How the Specter of Terrorism is Changing European Travel
Graphic courtesy of Thinkstock
Edward Garafolo had been daydreaming about a trip to Italy this coming fall to finally fulfill his dream of seeing Roma, his favorite soccer team, play in Stadio Olimpico. It’s an especially important time to visit because it’s the last season that Italy’s soccer phenom, and Garafolo’s favorite player, Francesco Totti will play. Unfortunately, Garafolo is considering taking the trip a few years from now instead.
“I don’t want to go to Europe right now because of the attacks in France,” he said. “You just don’t know what’s going to happen there and it’s scary.”

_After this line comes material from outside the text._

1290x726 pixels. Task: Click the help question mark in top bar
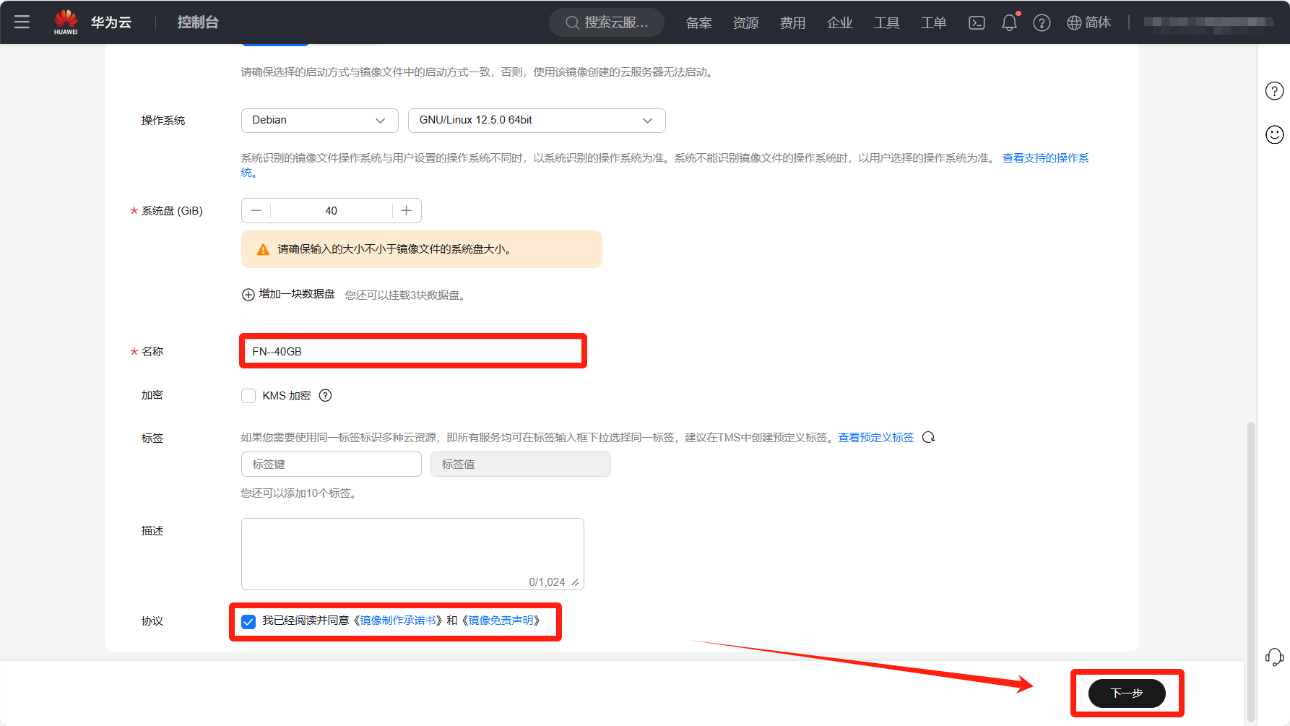coord(1042,22)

He’s not alone. There are many travelers who share his fears and are considering postponing their trips to Europe because of the terrorist attacks. “Weather, political unrest, refugee influx, etc., can all play a role in why travel plans may have to be adjusted,” said Greg Antonelle of MickeyTravels, LLC, who said that it wasn't that long ago that Disney Cruise Line adjusted their itinerary to avoid Greece when there was trouble, and they continue to monitor all of their ports of call.

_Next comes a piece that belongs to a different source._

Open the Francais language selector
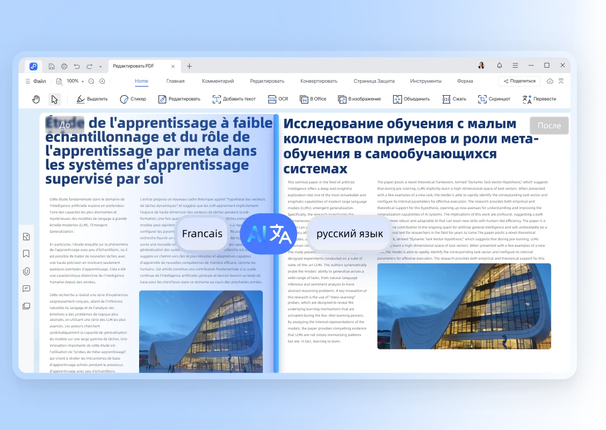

“We have an agent heading to the Mediterranean on DCL next month with a stop in Nice,” said Antonelle. “She has no real concerns, as Disney is known to put the safety of its guests first. I am confident that security and safety is a priority for DCL and their travelers would not be put in harm’s way. While the attacks on France are unfortunate and our hearts are with the victims of the tragedy, it can sadly happen anywhere.”
Greg Geronemus, co-CEO of smarTours said that the impact on France and Europe is undeniable and meaningful, although he remains positively encouraged by the resilience of the American traveler.
“There is a noticeable shift in travel and booking activity towards Asia and Africa, although I would be remiss not to point out that Europe has not fallen completely out of favor,” said Geronemus. “We are still sending a lot of people to France and Europe as a whole, just not in the way we would in a "normal" year.
Antonelle believes that those who want to travel to Europe will continue to do so the same as international travelers who want to visit the United States. “Disney may enhance security procedures for travel, but people can't stop traveling and enjoying life, that would be giving the terrorists exactly what they want,” he said.
Perhaps American travelers need to understand what their risks really are. According to CNN, the chance of being killed by terrorism is less than dying in a car accident (1 in 19,000); drowning in a bathtub (1 in 800,000); dying in a building fire (1 in 99,000); or being struck by lightning (1 in 5,500,000). In the last five years, you were four times more likely to be struck by lightning than killed by a terrorist.
After the latest attacks on Nice where 84 innocent civilians were slain, it will be a matter of time to see what kind of affect this has really had on travel plans. Whether more travelers put their fears aside and travel to Europe in support or, like Garafolo, decide to put their plans on hold, there’s no doubt that the attacks have had an impact on how travelers travel.